Exercise brief:
Go through the listing beneath and show each line containing the string "Viewport".

════════════════════

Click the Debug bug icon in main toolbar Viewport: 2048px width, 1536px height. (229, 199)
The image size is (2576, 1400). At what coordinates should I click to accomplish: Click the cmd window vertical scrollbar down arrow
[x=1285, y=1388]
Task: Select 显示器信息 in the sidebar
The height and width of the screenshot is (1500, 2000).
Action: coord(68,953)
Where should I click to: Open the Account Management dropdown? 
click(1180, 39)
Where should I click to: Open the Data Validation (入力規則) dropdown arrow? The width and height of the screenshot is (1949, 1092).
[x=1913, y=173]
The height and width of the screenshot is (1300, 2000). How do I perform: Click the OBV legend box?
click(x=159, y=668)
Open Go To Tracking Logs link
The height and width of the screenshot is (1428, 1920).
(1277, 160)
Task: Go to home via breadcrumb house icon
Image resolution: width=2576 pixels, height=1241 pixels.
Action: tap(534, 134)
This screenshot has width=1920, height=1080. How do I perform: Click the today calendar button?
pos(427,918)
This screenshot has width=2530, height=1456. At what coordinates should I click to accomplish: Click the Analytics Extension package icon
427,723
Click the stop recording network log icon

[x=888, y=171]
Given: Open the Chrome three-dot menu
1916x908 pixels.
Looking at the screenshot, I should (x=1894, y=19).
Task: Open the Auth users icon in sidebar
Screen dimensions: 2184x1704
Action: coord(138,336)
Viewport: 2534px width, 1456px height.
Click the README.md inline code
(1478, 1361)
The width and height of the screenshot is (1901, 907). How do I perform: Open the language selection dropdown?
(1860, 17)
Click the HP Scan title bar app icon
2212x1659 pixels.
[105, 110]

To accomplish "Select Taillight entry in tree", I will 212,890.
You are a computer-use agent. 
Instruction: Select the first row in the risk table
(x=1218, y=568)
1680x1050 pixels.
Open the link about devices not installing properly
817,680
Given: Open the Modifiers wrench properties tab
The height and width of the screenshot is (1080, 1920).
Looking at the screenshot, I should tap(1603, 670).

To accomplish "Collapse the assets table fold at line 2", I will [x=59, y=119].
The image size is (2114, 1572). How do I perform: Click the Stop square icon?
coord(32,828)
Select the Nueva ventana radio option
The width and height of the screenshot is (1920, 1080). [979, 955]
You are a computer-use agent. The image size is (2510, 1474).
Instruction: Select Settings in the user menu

════════════════════

Written reply:
Click the Debug bug icon in main toolbar Viewport: 2048px width, 1536px height. (229, 199)
Viewport: 2534px width, 1456px height.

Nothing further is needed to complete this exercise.